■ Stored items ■
--

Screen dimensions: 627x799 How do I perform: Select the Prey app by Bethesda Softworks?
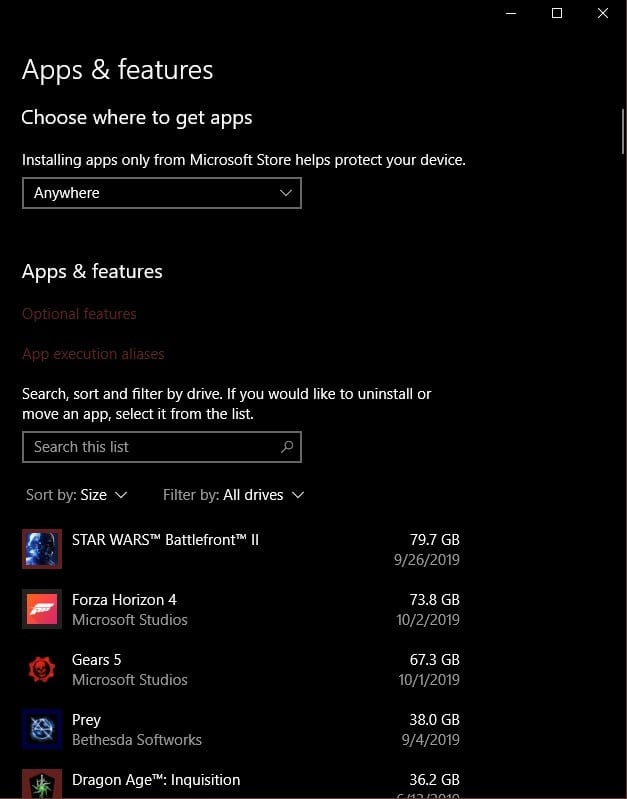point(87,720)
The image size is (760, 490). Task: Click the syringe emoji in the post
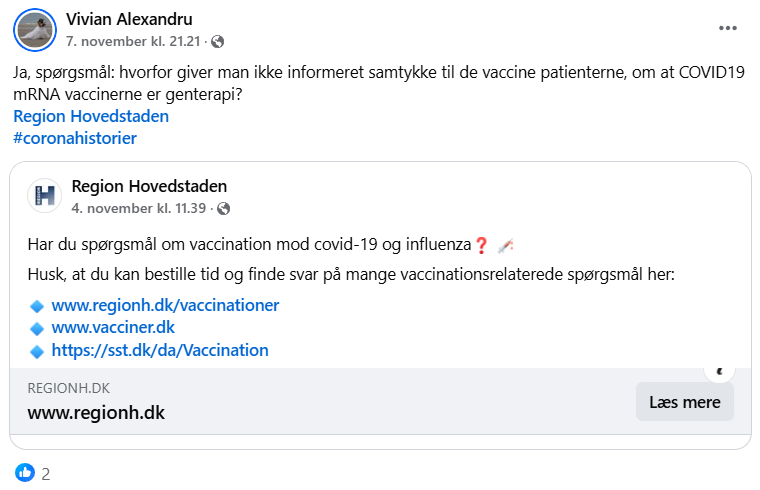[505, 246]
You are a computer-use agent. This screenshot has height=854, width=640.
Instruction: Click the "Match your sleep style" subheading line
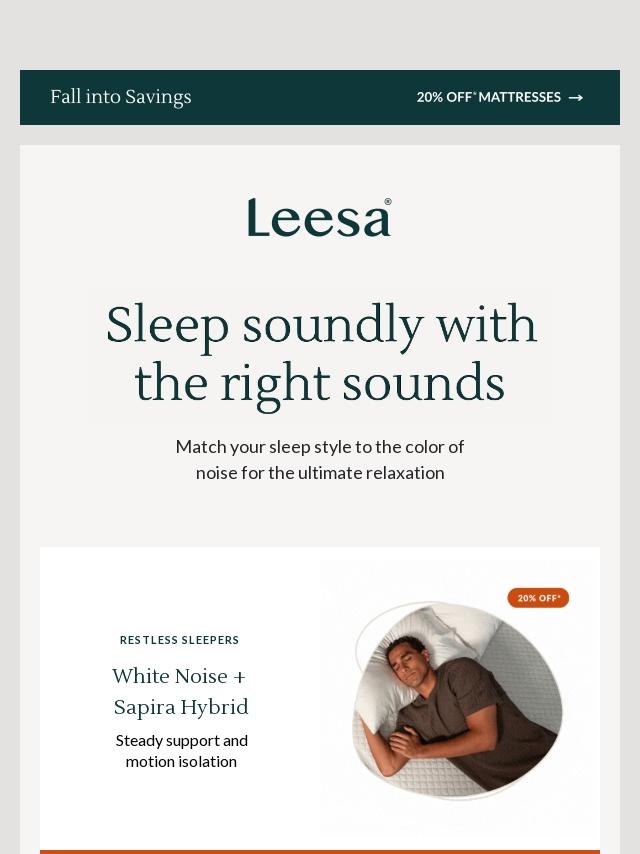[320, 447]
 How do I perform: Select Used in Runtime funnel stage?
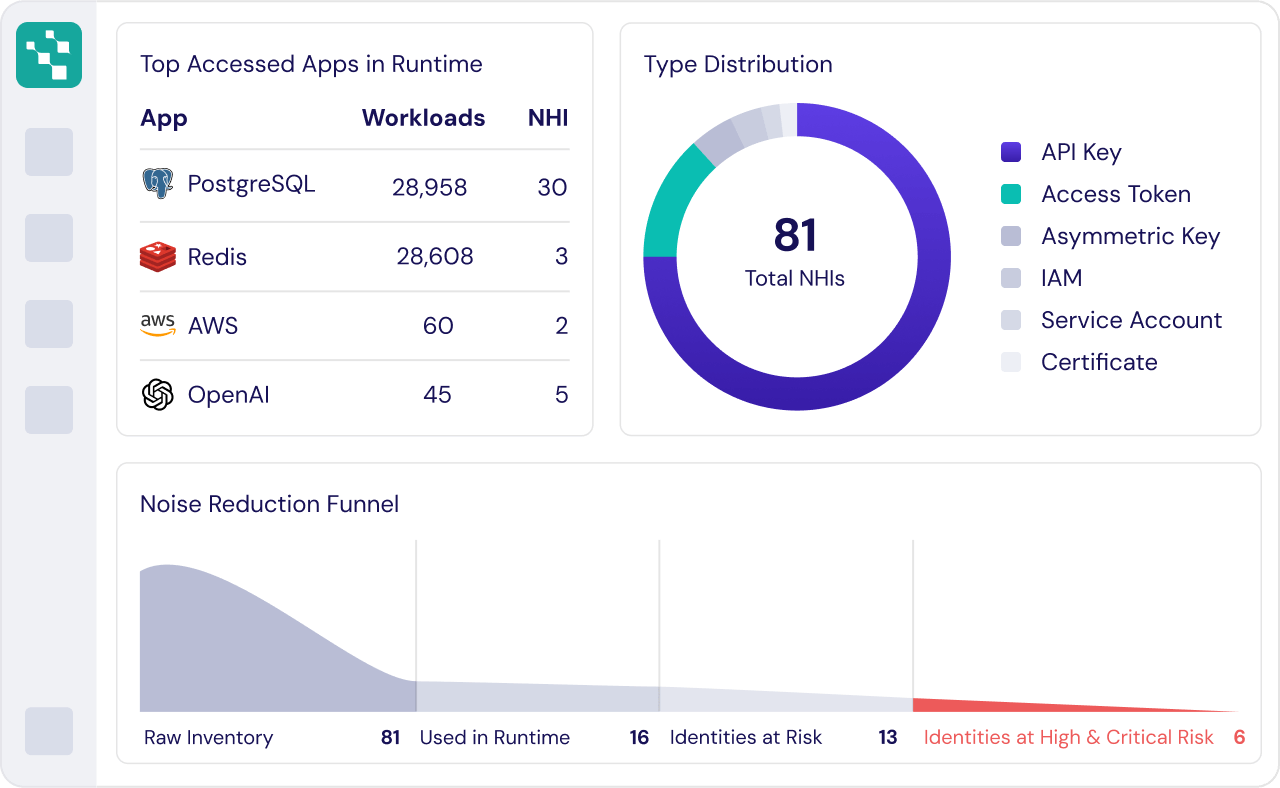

--

■ WHAT TO WORK ON ■
Once the pictures are set aside, reproduce the records in full and exactly.

■ TASK SOLUTION ■
Screen dimensions: 627x799 How do I perform: Select the Prey app by Bethesda Softworks?
point(87,720)
The image size is (760, 490). Task: Click the syringe emoji in the post
[505, 246]
You are a computer-use agent. This screenshot has height=854, width=640.
Instruction: Click the "Match your sleep style" subheading line
[320, 447]
 How do I perform: Select Used in Runtime funnel stage?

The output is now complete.